Start of EXCERPTED PASSAGE

The Indians released García during Spring training 2002. He joined the New York Yankees shortly afterwards only to be released by the Yankees that July and rejoin the Indians. In 51 games for the Tribe, García managed to put up his most impressive stats to date: sixteen home runs, 52 RBIs and a .299 batting average.
García's 2002 performance earned him a job as Cleveland's 2003 opening day right fielder, however, a .194 batting average and sloppy play in the outfield caused him to lose his starting job to Jody Gerut by the beginning of May. Shortly afterwards, his contract was purchased by the Yankees.
García's numbers improved dramatically upon joining the Yankees, as he batted .305 in 52 games. He also displayed a far steadier glove, committing just two errors.

End of EXCERPTED PASSAGE
Start of RECORDED INFORMATION

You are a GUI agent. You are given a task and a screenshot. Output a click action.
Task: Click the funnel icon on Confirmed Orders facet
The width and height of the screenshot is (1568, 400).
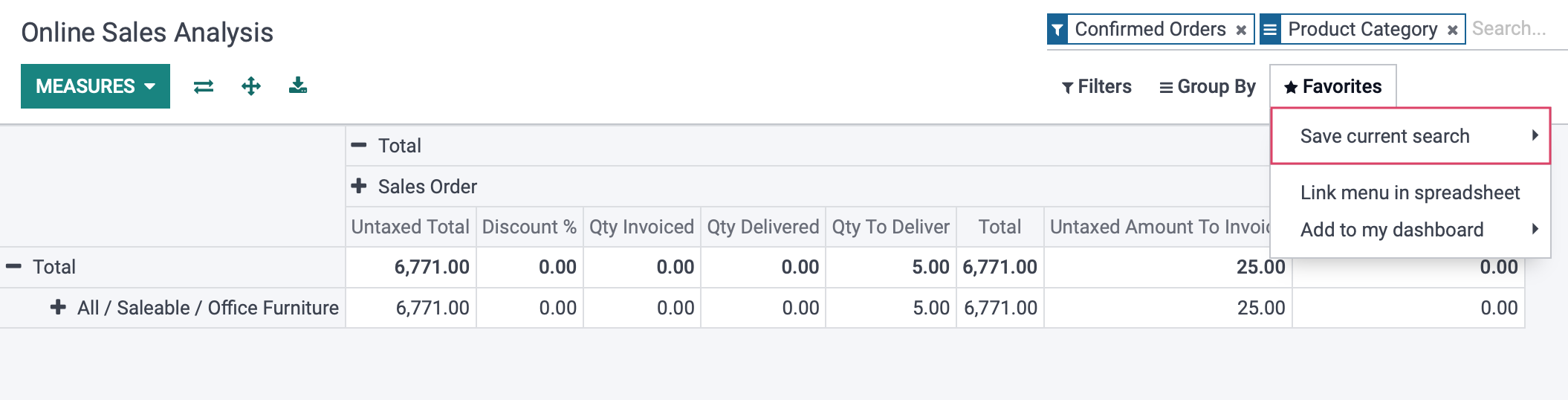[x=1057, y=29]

End of RECORDED INFORMATION
Start of RECORDED INFORMATION

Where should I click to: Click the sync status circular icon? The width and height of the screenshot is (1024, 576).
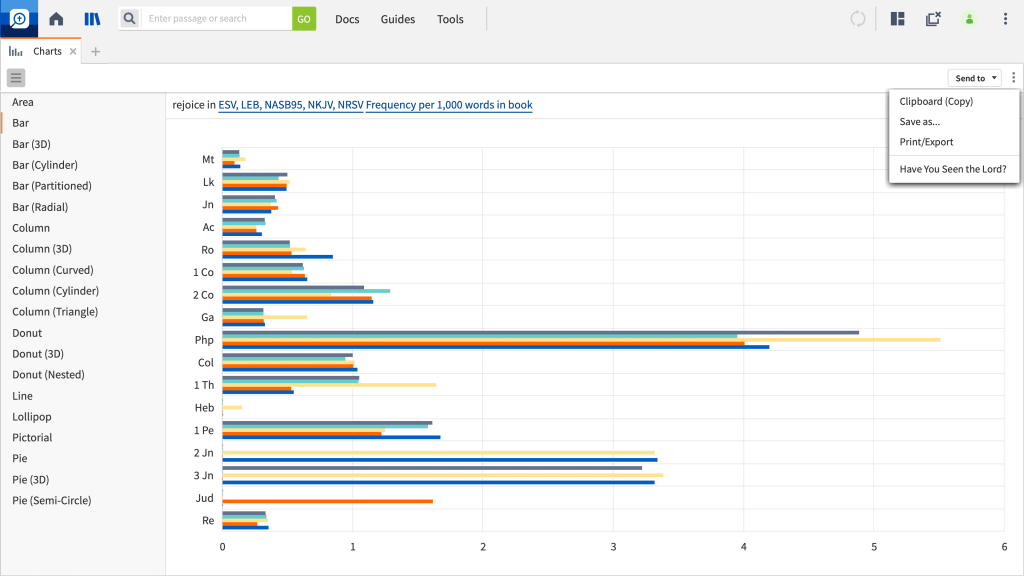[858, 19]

End of RECORDED INFORMATION
Start of RECORDED INFORMATION

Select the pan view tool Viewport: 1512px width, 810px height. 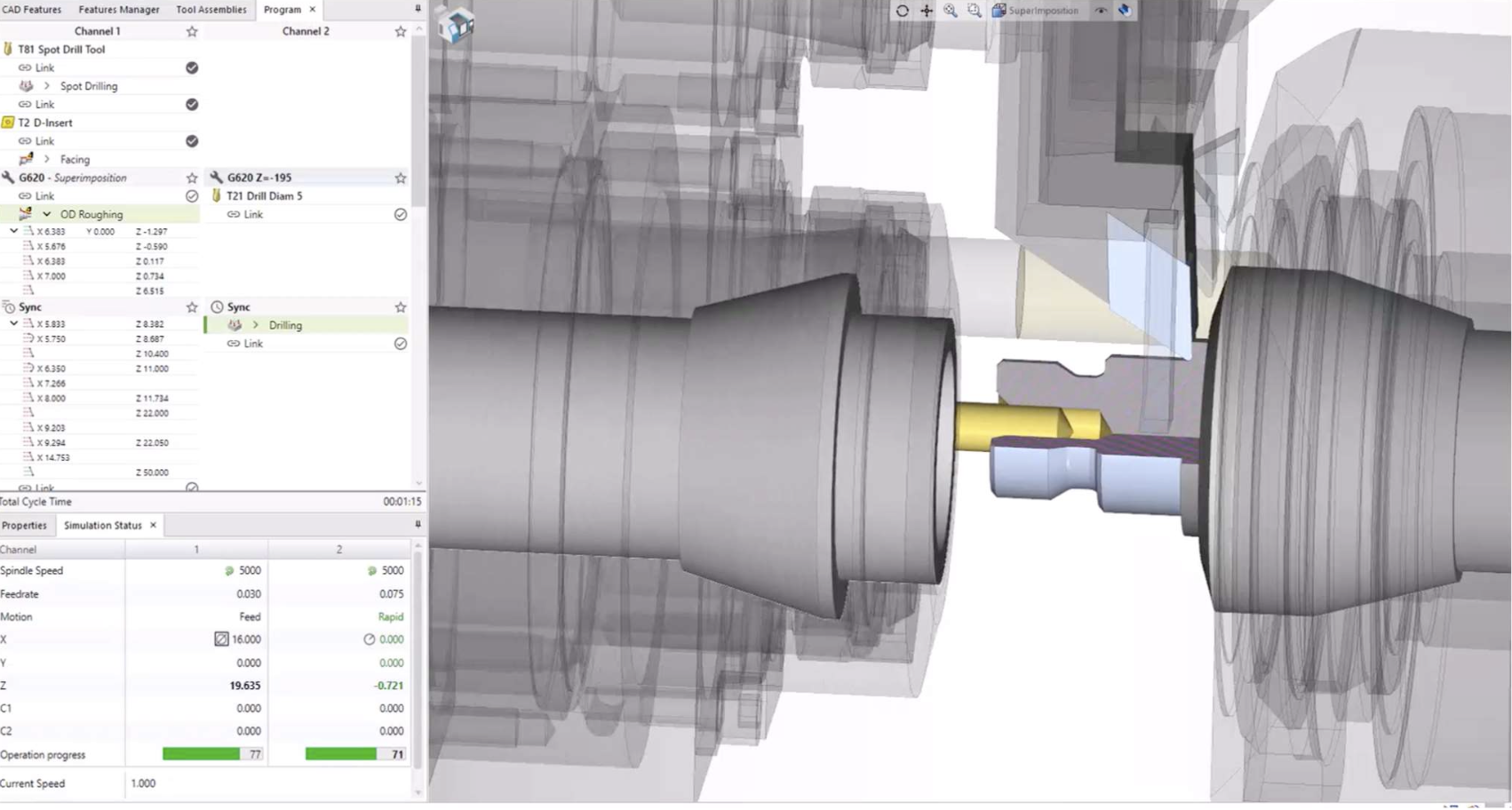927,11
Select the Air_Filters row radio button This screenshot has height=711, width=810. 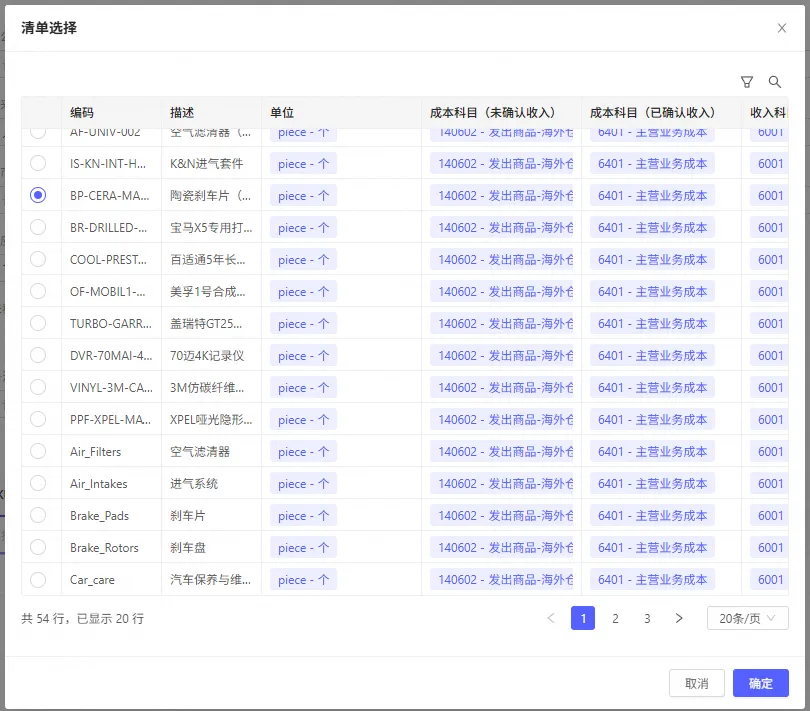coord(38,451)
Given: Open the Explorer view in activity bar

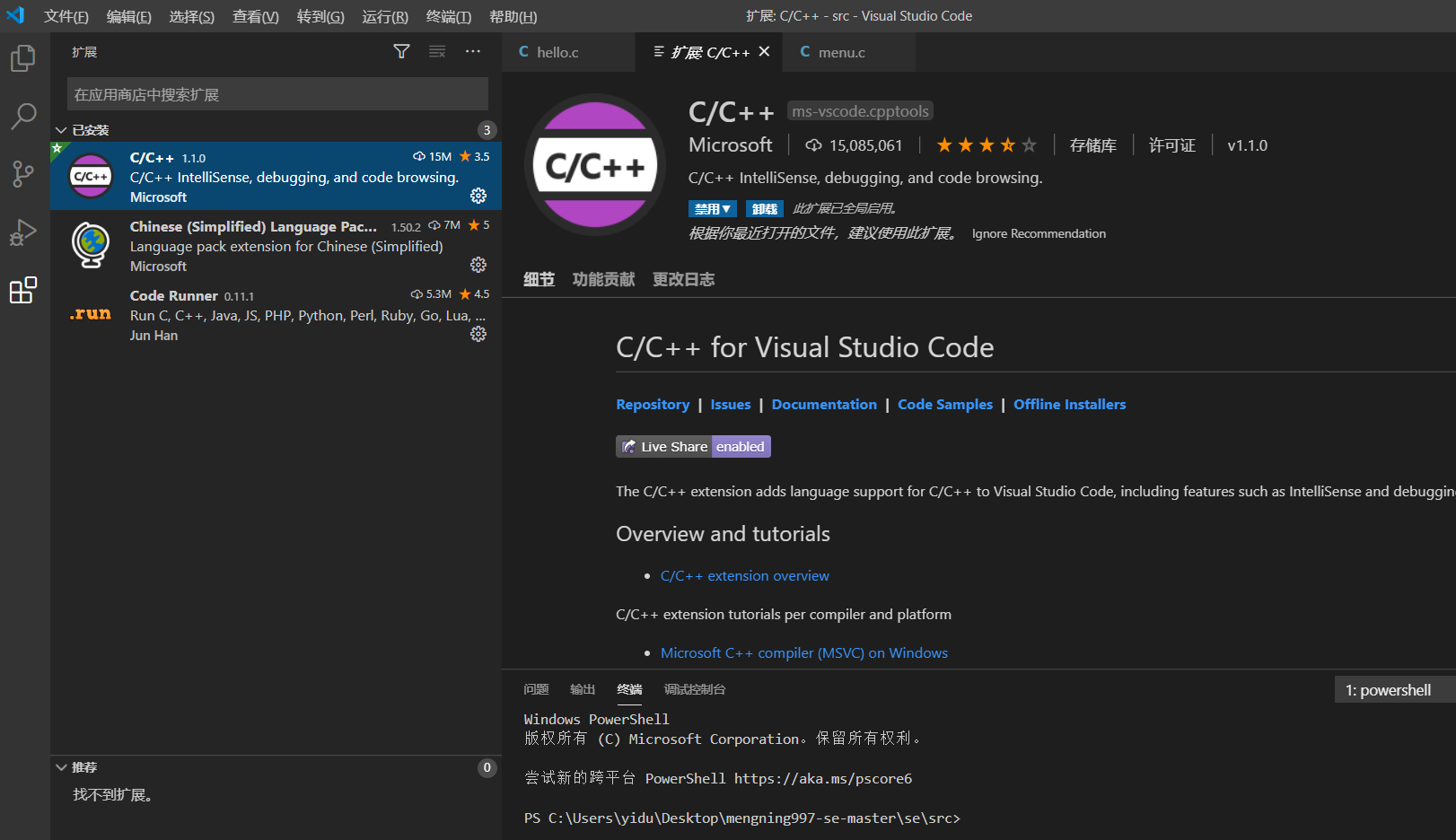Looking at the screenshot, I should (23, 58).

End of RECORDED INFORMATION

◆ WHAT THIS EXERCISE ASKS
- A) Revise the part of the baseball passage that begins at the words "The Indians released" and stops after "by the Yankees.", putting "Bronx Bombers" in place of "Yankees" and leaving everything else unchanged.
- B) Give every batting average that the baseball passage reports for García.

◆ EXERCISE RESULTS
- A)
The Indians released García during Spring training 2002. He joined the New York Bronx Bombers shortly afterwards only to be released by the Bronx Bombers that July and rejoin the Indians. In 51 games for the Tribe, García managed to put up his most impressive stats to date: sixteen home runs, 52 RBIs and a .299 batting average.
García's 2002 performance earned him a job as Cleveland's 2003 opening day right fielder, however, a .194 batting average and sloppy play in the outfield caused him to lose his starting job to Jody Gerut by the beginning of May. Shortly afterwards, his contract was purchased by the Bronx Bombers.

- B)
- .299
- .194
- .305